Editorial: Age isn’t leaders’ biggest issue, partisanship is

Chicago Tribune

Despite all the quiet chatter about America’s aging political leadership, a slow but growing burn as we move into a new political season, it is our view that age is a crude and mostly worthless determination of fitness for office. Older people typically come with vast amounts of experience, a better sense of their own selves and a more measured view on life.

Competence is what matters.

The reality, of course, is that people age differently: There are 100-year-olds more capable than 80-year-olds, and 90-year-olds with minds more usually associated with those who are decades younger. And, it must be said, there are those for whom aging proceeds so rapidly, they would be incapable of handling a demanding job such as president of the United States when many of their peers would have no such difficulty.
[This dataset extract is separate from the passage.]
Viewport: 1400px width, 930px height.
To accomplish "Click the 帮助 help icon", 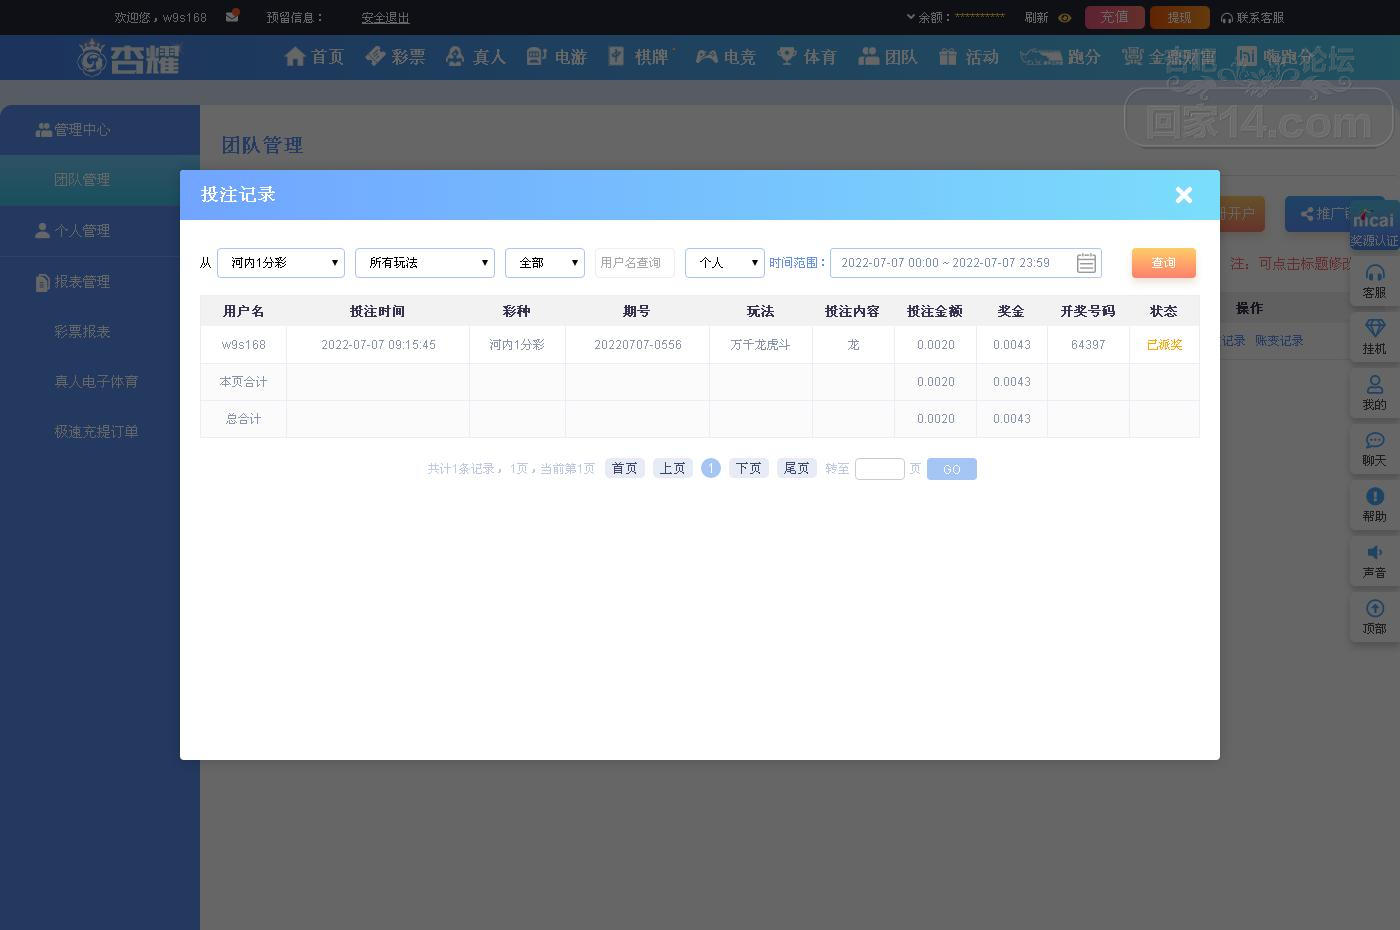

America, of course, cannot have this necessary conversation because it is so riven by partisanship.

Over the last few weeks, the age issue has repeatedly come up in relation to President Joe Biden, who is 80 years old and likely running for a second term; presidential candidate Donald J. Trump (77), who is running again, legal issues notwithstanding; Senate Minority Leader Mitch McConnell (81); and former House Speaker Nancy Pelosi (83), who recently said she will run for reelection.

We’ve read one piece after another focusing on the alleged incompetence of a writer’s ideological opponent, conveniently ignoring a similar problem in the writer’s own camp. Biden recently said something supportive of McConnell, but with that rare exception, the Democrats and Republicans have settled into a iron-clad but still dysfunctional strategy: Whatever is done about someone who does not appear to be fit for office any longer, it must be done without political risk.

And there’s the problem. A Democrat does not appear able to look honestly at the strengths and weaknesses of McConnell, anymore than a Republican can look fairly at the issues with Biden. As a result, you get the absurd situation in which Republican political strategists lament, without irony, how the issues with McConnell have blunted their planned attack strategy involving Biden’s age, as if two completely different men in completely different jobs with completely different personalities and health profiles are simply equivalencies, rather than human beings in all their messiness and glory.

Democrats also see much of Trump’s scorched-earth bluster as age-related (so do we, for that matter), even if his supporters don’t care. Meanwhile, Republicans try to paint Biden’s signs of aging as turning him into a mere puppet of the so-called deep state, when that clearly is not true. Of course, denying that those physical signs are visible isn’t speaking the truth, either.

In an ideal world, these politicians would be able to judge their own situations and exit the stage at the perfect moment, before whispers about incompetence emerge. From a reputational point of view, this would appear to have been a great option for Biden, who could have declared many victories, but he has rejected the option. And the decision was his to make.

We really do need a better system to judge these things with compassion, awareness of the value of the experience and a clear-eyed view of the demands of an office stretching years into the future.

In its absence, we could do with more senior politicians designating someone they trust to tell them when they have to go. They’re not so good at seeing it themselves.